> [Work required]
Output every line of the records below as a JSON list of strings, one string per line, leaving out blank lines.

> [Task material]
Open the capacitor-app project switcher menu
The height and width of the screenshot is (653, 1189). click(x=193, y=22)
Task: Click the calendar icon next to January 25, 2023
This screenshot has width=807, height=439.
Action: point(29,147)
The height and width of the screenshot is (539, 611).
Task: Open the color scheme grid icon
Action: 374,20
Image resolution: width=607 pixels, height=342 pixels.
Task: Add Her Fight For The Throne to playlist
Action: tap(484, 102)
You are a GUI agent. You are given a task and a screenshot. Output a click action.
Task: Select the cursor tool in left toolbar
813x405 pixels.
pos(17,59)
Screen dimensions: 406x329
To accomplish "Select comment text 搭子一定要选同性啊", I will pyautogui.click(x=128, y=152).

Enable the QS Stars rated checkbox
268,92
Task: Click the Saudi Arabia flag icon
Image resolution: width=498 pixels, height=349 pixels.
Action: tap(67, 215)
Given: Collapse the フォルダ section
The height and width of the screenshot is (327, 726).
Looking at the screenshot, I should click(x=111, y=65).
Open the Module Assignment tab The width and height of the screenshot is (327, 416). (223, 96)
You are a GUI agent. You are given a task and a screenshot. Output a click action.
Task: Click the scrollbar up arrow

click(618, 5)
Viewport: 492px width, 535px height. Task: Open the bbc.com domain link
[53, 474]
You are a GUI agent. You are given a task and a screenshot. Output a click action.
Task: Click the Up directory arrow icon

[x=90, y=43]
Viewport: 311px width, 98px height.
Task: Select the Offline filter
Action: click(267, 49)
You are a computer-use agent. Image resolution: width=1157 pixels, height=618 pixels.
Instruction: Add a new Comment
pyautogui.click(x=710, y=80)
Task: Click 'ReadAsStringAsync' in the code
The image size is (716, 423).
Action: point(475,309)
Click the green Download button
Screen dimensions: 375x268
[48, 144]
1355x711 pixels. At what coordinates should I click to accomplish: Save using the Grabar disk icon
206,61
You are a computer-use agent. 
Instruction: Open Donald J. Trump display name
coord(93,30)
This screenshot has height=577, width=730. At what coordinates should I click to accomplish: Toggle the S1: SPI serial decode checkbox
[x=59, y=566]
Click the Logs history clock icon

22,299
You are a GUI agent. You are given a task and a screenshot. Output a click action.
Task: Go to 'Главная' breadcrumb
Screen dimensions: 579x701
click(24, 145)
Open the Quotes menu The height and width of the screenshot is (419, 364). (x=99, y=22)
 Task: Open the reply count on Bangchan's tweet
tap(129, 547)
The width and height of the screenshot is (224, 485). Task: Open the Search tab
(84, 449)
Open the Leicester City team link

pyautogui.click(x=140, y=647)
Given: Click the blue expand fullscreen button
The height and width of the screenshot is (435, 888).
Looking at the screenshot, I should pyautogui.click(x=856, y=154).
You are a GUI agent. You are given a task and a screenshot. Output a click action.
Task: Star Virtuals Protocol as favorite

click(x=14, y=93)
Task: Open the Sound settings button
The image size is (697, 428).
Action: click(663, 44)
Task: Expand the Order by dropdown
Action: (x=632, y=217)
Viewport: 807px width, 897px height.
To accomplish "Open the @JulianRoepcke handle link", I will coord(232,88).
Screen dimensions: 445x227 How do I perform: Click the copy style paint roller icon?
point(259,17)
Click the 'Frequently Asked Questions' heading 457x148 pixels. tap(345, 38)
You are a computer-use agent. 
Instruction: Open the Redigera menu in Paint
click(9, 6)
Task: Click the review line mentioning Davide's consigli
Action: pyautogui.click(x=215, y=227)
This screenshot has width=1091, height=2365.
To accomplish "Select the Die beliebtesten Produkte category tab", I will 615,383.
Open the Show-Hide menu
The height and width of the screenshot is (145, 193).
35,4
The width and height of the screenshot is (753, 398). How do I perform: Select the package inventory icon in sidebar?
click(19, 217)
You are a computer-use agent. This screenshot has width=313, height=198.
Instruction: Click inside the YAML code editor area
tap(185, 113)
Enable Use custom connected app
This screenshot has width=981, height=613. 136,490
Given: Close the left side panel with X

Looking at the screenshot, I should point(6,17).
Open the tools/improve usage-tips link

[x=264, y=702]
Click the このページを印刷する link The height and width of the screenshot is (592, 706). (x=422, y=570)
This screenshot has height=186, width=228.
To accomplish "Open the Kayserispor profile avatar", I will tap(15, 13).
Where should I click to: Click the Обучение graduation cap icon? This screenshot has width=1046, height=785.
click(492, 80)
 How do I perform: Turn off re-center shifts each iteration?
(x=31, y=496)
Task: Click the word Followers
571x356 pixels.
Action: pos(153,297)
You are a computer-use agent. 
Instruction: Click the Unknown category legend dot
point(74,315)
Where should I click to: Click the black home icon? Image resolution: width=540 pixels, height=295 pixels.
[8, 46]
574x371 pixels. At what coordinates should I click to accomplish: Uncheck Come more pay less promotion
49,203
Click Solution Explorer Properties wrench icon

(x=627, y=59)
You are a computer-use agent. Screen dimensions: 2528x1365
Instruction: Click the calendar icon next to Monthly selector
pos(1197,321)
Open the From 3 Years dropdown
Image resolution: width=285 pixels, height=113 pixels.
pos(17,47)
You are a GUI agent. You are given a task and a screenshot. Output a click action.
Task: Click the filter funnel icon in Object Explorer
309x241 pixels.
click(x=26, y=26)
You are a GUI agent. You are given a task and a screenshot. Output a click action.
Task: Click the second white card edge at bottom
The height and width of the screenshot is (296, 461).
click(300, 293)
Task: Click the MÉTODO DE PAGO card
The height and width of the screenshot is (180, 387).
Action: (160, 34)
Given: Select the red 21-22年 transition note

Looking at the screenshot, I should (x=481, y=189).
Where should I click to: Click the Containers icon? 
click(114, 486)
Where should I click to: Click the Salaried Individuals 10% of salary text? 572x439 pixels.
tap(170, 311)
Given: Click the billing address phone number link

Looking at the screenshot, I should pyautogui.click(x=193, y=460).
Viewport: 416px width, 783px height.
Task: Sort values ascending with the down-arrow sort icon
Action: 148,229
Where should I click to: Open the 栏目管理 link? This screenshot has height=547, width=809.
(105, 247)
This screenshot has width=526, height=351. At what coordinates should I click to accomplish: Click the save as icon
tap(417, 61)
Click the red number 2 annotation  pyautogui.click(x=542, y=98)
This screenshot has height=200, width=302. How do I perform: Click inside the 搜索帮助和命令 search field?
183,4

> [Solution for this task]
[
  "Open the capacitor-app project switcher menu",
  "The height and width of the screenshot is (653, 1189). click(x=193, y=22)",
  "Task: Click the calendar icon next to January 25, 2023",
  "This screenshot has width=807, height=439.",
  "Action: point(29,147)",
  "The height and width of the screenshot is (539, 611).",
  "Task: Open the color scheme grid icon",
  "Action: 374,20",
  "Image resolution: width=607 pixels, height=342 pixels.",
  "Task: Add Her Fight For The Throne to playlist",
  "Action: tap(484, 102)",
  "You are a GUI agent. You are given a task and a screenshot. Output a click action.",
  "Task: Select the cursor tool in left toolbar",
  "813x405 pixels.",
  "pos(17,59)",
  "Screen dimensions: 406x329",
  "To accomplish \"Select comment text 搭子一定要选同性啊\", I will pyautogui.click(x=128, y=152).",
  "Enable the QS Stars rated checkbox",
  "268,92",
  "Task: Click the Saudi Arabia flag icon",
  "Image resolution: width=498 pixels, height=349 pixels.",
  "Action: tap(67, 215)",
  "Given: Collapse the フォルダ section",
  "The height and width of the screenshot is (327, 726).",
  "Looking at the screenshot, I should click(x=111, y=65).",
  "Open the Module Assignment tab The width and height of the screenshot is (327, 416). (223, 96)",
  "You are a GUI agent. You are given a task and a screenshot. Output a click action.",
  "Task: Click the scrollbar up arrow",
  "click(618, 5)",
  "Viewport: 492px width, 535px height. Task: Open the bbc.com domain link",
  "[53, 474]",
  "You are a GUI agent. You are given a task and a screenshot. Output a click action.",
  "Task: Click the Up directory arrow icon",
  "[x=90, y=43]",
  "Viewport: 311px width, 98px height.",
  "Task: Select the Offline filter",
  "Action: click(267, 49)",
  "You are a computer-use agent. Image resolution: width=1157 pixels, height=618 pixels.",
  "Instruction: Add a new Comment",
  "pyautogui.click(x=710, y=80)",
  "Task: Click 'ReadAsStringAsync' in the code",
  "The image size is (716, 423).",
  "Action: point(475,309)",
  "Click the green Download button",
  "Screen dimensions: 375x268",
  "[48, 144]",
  "1355x711 pixels. At what coordinates should I click to accomplish: Save using the Grabar disk icon",
  "206,61",
  "You are a computer-use agent. ",
  "Instruction: Open Donald J. Trump display name",
  "coord(93,30)",
  "This screenshot has height=577, width=730. At what coordinates should I click to accomplish: Toggle the S1: SPI serial decode checkbox",
  "[x=59, y=566]",
  "Click the Logs history clock icon",
  "22,299",
  "You are a GUI agent. You are given a task and a screenshot. Output a click action.",
  "Task: Go to 'Главная' breadcrumb",
  "Screen dimensions: 579x701",
  "click(24, 145)",
  "Open the Quotes menu The height and width of the screenshot is (419, 364). (x=99, y=22)",
  " Task: Open the reply count on Bangchan's tweet",
  "tap(129, 547)",
  "The width and height of the screenshot is (224, 485). Task: Open the Search tab",
  "(84, 449)",
  "Open the Leicester City team link",
  "pyautogui.click(x=140, y=647)",
  "Given: Click the blue expand fullscreen button",
  "The height and width of the screenshot is (435, 888).",
  "Looking at the screenshot, I should pyautogui.click(x=856, y=154).",
  "You are a GUI agent. You are given a task and a screenshot. Output a click action.",
  "Task: Star Virtuals Protocol as favorite",
  "click(x=14, y=93)",
  "Task: Open the Sound settings button",
  "The image size is (697, 428).",
  "Action: click(663, 44)",
  "Task: Expand the Order by dropdown",
  "Action: (x=632, y=217)",
  "Viewport: 807px width, 897px height.",
  "To accomplish \"Open the @JulianRoepcke handle link\", I will coord(232,88).",
  "Screen dimensions: 445x227 How do I perform: Click the copy style paint roller icon?",
  "point(259,17)",
  "Click the 'Frequently Asked Questions' heading 457x148 pixels. tap(345, 38)",
  "You are a computer-use agent. ",
  "Instruction: Open the Redigera menu in Paint",
  "click(9, 6)",
  "Task: Click the review line mentioning Davide's consigli",
  "Action: pyautogui.click(x=215, y=227)",
  "This screenshot has width=1091, height=2365.",
  "To accomplish \"Select the Die beliebtesten Produkte category tab\", I will 615,383.",
  "Open the Show-Hide menu",
  "The height and width of the screenshot is (145, 193).",
  "35,4",
  "The width and height of the screenshot is (753, 398). How do I perform: Select the package inventory icon in sidebar?",
  "click(19, 217)",
  "You are a computer-use agent. This screenshot has width=313, height=198.",
  "Instruction: Click inside the YAML code editor area",
  "tap(185, 113)",
  "Enable Use custom connected app",
  "This screenshot has width=981, height=613. 136,490",
  "Given: Close the left side panel with X",
  "Looking at the screenshot, I should point(6,17).",
  "Open the tools/improve usage-tips link",
  "[x=264, y=702]",
  "Click the このページを印刷する link The height and width of the screenshot is (592, 706). (x=422, y=570)",
  "This screenshot has height=186, width=228.",
  "To accomplish \"Open the Kayserispor profile avatar\", I will tap(15, 13).",
  "Where should I click to: Click the Обучение graduation cap icon? This screenshot has width=1046, height=785.",
  "click(492, 80)",
  " How do I perform: Turn off re-center shifts each iteration?",
  "(x=31, y=496)",
  "Task: Click the word Followers",
  "571x356 pixels.",
  "Action: pos(153,297)",
  "You are a computer-use agent. ",
  "Instruction: Click the Unknown category legend dot",
  "point(74,315)",
  "Where should I click to: Click the black home icon? Image resolution: width=540 pixels, height=295 pixels.",
  "[8, 46]",
  "574x371 pixels. At what coordinates should I click to accomplish: Uncheck Come more pay less promotion",
  "49,203",
  "Click Solution Explorer Properties wrench icon",
  "(x=627, y=59)",
  "You are a computer-use agent. Screen dimensions: 2528x1365",
  "Instruction: Click the calendar icon next to Monthly selector",
  "pos(1197,321)",
  "Open the From 3 Years dropdown",
  "Image resolution: width=285 pixels, height=113 pixels.",
  "pos(17,47)",
  "You are a GUI agent. You are given a task and a screenshot. Output a click action.",
  "Task: Click the filter funnel icon in Object Explorer",
  "309x241 pixels.",
  "click(x=26, y=26)",
  "You are a GUI agent. You are given a task and a screenshot. Output a click action.",
  "Task: Click the second white card edge at bottom",
  "The height and width of the screenshot is (296, 461).",
  "click(300, 293)",
  "Task: Click the MÉTODO DE PAGO card",
  "The height and width of the screenshot is (180, 387).",
  "Action: (160, 34)",
  "Given: Select the red 21-22年 transition note",
  "Looking at the screenshot, I should (x=481, y=189).",
  "Where should I click to: Click the Containers icon? ",
  "click(114, 486)",
  "Where should I click to: Click the Salaried Individuals 10% of salary text? 572x439 pixels.",
  "tap(170, 311)",
  "Given: Click the billing address phone number link",
  "Looking at the screenshot, I should pyautogui.click(x=193, y=460).",
  "Viewport: 416px width, 783px height.",
  "Task: Sort values ascending with the down-arrow sort icon",
  "Action: 148,229",
  "Where should I click to: Open the 栏目管理 link? This screenshot has height=547, width=809.",
  "(105, 247)",
  "This screenshot has width=526, height=351. At what coordinates should I click to accomplish: Click the save as icon",
  "tap(417, 61)",
  "Click the red number 2 annotation  pyautogui.click(x=542, y=98)",
  "This screenshot has height=200, width=302. How do I perform: Click inside the 搜索帮助和命令 search field?",
  "183,4"
]